Aí está a ironia: enquanto esses famosos recebem apoio para suas grandes produções, a arte dos pequenos — aquela que mais necessita de incentivo, que nasce nos cantos escondidos do país, que carrega as verdadeiras cores da brasilidade — continua sufocada, sem visibilidade, sem recursos, sem voz.
O desvio da cultura
E há mais. Quando a cultura brasileira, em toda sua vastidão e riqueza, é deixada nas mãos de uma elite artística, algo precioso se perde. A arte que emerge das periferias, dos interiores, das tradições orais e dos saberes populares, acaba sendo ignorada.
A diversidade cultural que tanto nos orgulha, pouco a pouco, se esvai diante dos interesses mercadológicos que transformam a arte em espetáculo para as massas, esvaziando-a de seu verdadeiro valor social e histórico.
A Lei Rouanet, quando foi criada, prometia ser uma forma de valorizar essa pluralidade, de garantir que cada canto do Brasil pudesse expressar sua voz, sua história, seu talento.
Mas hoje, vemos uma inversão completa desse propósito. A arte que deveria ser acessível a todos, que deveria brotar das mais diversas fontes, fica cada vez mais concentrada nas mãos de uma minoria.
O que fazer com essa lei?
A importância da Lei Rouanet não pode ser negada. Ela tem, em essência, uma função vital: apoiar a cultura brasileira, garantir que nossa arte continue a existir, a se expandir e a se transformar.
Mas para que essa função seja cumprida de forma justa, é necessário reformar profundamente a maneira como ela é aplicada. É preciso redistribuir o acesso aos recursos, criar mecanismos que garantam que os artistas menores, aqueles que representam a verdadeira alma da nossa cultura, possam também participar dessa partilha.
Os critérios para a concessão de incentivos precisam ser repensados, priorizando aqueles que ainda não têm visibilidade, aqueles cujas obras não chegaram aos grandes palcos, mas que carregam em si o potencial de transformar, de encantar e de educar.
Afinal, não é apenas nos grandes centros urbanos que a cultura vive. Ela está em cada canto do Brasil, nas comunidades indígenas, nas vilas de pescadores, nas festas de rua e nos saraus improvisados. Essa cultura também precisa de incentivo.
O futuro da arte brasileira
O Brasil é uma terra de histórias, de cores e de sons que não podem ser silenciados.

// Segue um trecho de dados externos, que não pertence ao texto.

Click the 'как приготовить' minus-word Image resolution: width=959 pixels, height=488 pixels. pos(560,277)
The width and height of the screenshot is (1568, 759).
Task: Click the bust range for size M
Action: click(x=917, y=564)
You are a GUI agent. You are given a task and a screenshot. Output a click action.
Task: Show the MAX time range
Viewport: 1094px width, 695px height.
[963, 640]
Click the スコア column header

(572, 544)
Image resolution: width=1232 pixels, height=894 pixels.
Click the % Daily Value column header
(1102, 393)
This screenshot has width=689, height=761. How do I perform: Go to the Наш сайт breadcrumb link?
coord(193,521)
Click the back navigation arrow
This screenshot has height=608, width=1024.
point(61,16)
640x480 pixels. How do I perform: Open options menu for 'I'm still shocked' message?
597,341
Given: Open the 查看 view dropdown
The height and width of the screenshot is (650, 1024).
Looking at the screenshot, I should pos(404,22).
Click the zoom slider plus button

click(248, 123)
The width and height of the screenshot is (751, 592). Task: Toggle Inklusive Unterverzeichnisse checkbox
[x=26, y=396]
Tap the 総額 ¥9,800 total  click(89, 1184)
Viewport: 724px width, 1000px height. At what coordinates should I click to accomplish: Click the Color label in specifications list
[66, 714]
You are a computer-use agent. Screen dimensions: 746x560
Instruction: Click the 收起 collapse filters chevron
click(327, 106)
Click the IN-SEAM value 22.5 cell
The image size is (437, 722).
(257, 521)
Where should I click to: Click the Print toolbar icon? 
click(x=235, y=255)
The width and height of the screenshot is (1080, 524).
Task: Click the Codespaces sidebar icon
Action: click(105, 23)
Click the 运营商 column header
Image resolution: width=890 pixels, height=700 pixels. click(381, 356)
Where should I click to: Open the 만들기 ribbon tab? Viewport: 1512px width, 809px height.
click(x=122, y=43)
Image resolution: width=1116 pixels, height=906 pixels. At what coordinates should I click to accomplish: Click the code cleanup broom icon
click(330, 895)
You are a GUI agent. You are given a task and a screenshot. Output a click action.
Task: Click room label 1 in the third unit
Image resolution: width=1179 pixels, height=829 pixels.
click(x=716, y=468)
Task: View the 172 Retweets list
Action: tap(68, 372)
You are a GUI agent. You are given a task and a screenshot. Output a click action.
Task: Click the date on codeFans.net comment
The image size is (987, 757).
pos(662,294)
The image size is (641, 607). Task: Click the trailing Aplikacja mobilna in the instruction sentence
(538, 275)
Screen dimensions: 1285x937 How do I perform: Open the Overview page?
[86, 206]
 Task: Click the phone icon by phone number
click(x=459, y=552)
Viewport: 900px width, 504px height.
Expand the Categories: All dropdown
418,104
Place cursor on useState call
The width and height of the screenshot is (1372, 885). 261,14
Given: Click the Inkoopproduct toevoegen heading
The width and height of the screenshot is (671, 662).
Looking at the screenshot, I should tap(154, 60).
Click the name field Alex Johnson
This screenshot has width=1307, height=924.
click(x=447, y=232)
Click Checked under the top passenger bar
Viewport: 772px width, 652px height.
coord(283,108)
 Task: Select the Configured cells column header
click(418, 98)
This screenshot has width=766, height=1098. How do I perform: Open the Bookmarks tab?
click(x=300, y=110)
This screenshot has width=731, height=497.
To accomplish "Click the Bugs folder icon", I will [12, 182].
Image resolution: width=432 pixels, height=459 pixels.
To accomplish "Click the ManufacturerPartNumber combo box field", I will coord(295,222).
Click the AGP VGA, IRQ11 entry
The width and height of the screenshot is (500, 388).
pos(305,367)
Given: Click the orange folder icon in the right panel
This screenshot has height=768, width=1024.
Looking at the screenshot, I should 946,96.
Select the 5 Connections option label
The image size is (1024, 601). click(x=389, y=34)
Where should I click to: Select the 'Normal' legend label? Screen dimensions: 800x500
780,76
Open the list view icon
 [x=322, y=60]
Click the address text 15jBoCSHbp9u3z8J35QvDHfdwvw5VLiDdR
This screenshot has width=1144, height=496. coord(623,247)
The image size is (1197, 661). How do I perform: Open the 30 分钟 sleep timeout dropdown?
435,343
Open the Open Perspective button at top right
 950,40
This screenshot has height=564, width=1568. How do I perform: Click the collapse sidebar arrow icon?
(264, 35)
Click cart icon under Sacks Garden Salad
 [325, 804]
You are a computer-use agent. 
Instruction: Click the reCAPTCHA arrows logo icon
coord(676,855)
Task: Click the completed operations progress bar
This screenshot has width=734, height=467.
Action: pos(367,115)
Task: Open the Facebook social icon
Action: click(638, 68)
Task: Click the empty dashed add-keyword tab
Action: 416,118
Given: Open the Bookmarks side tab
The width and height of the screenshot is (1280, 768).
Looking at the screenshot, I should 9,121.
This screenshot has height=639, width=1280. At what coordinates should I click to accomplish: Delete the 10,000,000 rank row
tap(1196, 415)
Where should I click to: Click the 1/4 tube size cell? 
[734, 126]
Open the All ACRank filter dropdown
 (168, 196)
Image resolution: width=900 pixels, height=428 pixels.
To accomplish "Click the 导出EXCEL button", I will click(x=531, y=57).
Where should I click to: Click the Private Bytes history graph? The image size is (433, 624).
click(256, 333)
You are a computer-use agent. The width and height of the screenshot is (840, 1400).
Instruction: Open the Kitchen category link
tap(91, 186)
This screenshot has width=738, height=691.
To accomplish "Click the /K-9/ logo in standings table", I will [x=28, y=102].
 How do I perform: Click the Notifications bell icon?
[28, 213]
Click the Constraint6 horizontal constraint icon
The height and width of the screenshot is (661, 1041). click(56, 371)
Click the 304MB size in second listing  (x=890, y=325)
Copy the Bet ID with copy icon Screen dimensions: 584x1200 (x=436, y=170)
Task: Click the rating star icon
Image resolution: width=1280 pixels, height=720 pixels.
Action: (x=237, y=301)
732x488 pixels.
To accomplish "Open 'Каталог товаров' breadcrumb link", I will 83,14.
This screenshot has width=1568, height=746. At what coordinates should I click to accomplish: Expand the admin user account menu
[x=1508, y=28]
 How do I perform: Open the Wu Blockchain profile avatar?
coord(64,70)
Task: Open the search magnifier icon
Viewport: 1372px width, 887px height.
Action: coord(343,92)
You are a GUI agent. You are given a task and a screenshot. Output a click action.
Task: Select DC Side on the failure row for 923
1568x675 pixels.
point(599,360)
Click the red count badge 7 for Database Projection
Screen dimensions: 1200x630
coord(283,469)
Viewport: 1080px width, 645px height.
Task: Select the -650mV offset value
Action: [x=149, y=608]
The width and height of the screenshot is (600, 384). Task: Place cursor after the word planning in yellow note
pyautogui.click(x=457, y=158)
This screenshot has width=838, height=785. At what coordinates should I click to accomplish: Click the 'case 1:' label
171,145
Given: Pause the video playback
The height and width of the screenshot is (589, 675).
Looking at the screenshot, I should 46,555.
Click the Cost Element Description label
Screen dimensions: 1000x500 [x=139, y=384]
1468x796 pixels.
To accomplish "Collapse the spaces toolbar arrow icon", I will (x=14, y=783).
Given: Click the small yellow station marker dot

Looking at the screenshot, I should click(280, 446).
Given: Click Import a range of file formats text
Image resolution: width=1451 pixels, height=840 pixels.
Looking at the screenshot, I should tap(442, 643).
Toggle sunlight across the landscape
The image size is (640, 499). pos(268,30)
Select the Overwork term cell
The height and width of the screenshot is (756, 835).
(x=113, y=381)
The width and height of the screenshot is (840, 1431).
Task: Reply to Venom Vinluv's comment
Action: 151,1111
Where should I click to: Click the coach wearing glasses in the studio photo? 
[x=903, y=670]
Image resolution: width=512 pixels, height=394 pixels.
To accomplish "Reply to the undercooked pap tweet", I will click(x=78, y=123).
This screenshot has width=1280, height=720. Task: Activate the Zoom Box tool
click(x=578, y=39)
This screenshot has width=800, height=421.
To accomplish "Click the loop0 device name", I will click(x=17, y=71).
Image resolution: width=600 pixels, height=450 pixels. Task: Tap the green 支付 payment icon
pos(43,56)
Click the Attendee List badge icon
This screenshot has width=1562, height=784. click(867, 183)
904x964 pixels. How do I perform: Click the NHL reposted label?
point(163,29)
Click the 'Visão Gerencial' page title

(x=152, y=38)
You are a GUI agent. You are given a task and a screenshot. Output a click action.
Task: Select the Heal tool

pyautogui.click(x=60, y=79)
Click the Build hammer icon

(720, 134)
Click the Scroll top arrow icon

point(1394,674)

A Lei Rouanet deveria ser um instrumento para preservar e celebrar essa riqueza, mas enquanto continuar a beneficiar apenas uma elite artística, nossa cultura estará fadada à repetição e à mesmice.
O pequeno artista, o desconhecido, aquele que carrega no peito o desejo de expressar seu mundo, precisa ser ouvido. E para isso, precisamos de uma lei que seja, de fato, democrática e acessível a todos.
Que a Lei Rouanet se torne, um dia, o que sempre prometeu ser: um farol para todos os artistas brasileiros, e não apenas para os já consagrados. Que a arte, em todas as suas formas e origens, seja celebrada como merece, e que a diversidade cultural do nosso país seja respeitada e incentivada.
Porque, no fim das contas, é a arte que nos define como nação, que carrega em si a alma do Brasil. E essa alma não pode ser monopolizada por poucos, ela pertence a todos.